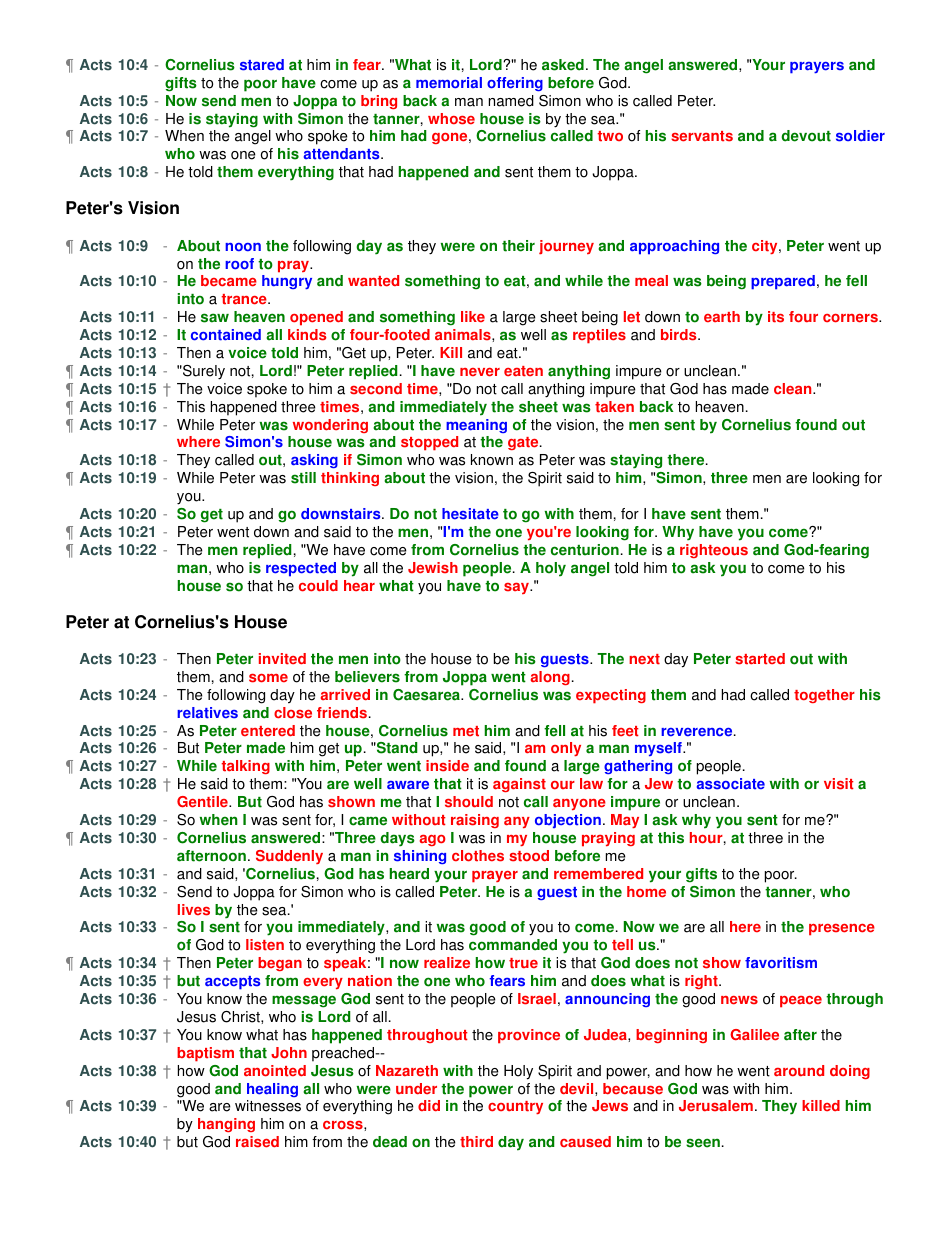 The image size is (952, 1233). Describe the element at coordinates (806, 136) in the document. I see `devout` at that location.
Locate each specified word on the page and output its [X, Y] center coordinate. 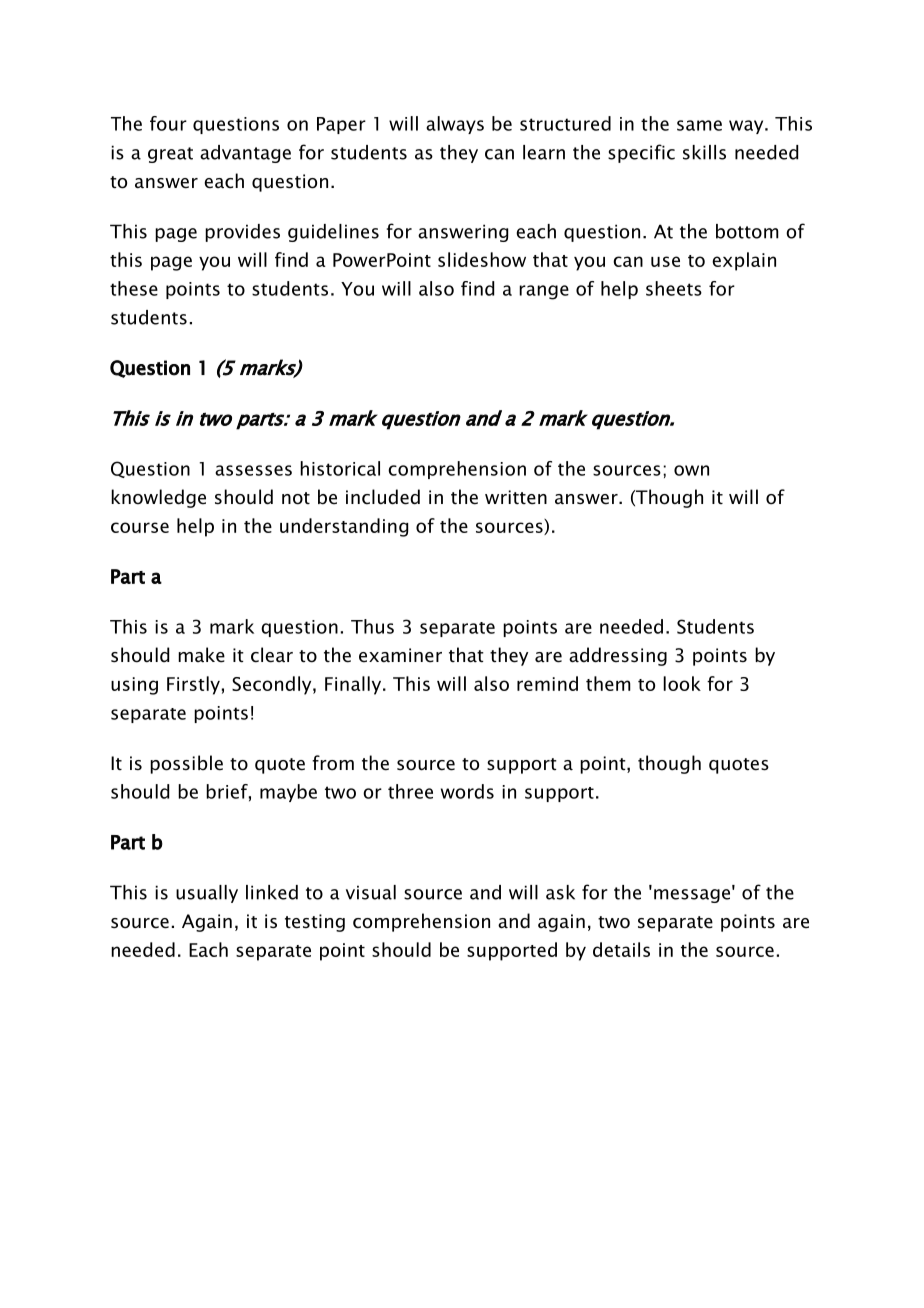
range [544, 292]
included [383, 497]
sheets [674, 288]
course [140, 527]
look [682, 683]
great [170, 155]
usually [207, 894]
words [467, 791]
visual [371, 892]
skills [704, 152]
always [455, 125]
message [692, 896]
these [134, 288]
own [691, 470]
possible [186, 764]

:::::

* _Prompt_
Convert the listing above into a JSON list of strings, one string per line, omitting blank lines and leaving out the pictures.

* _Expected output_
[
  " The image size is (952, 1233). Describe the element at coordinates (806, 136) in the document. I see `devout` at that location.",
  "Locate each specified word on the page and output its [X, Y] center coordinate. ",
  "range [544, 292]",
  "included [383, 497]",
  "sheets [674, 288]",
  "course [140, 527]",
  "look [682, 683]",
  "great [170, 155]",
  "usually [207, 894]",
  "words [467, 791]",
  "visual [371, 892]",
  "skills [704, 152]",
  "always [455, 125]",
  "message [692, 896]",
  "these [134, 288]",
  "own [691, 470]",
  "possible [186, 764]"
]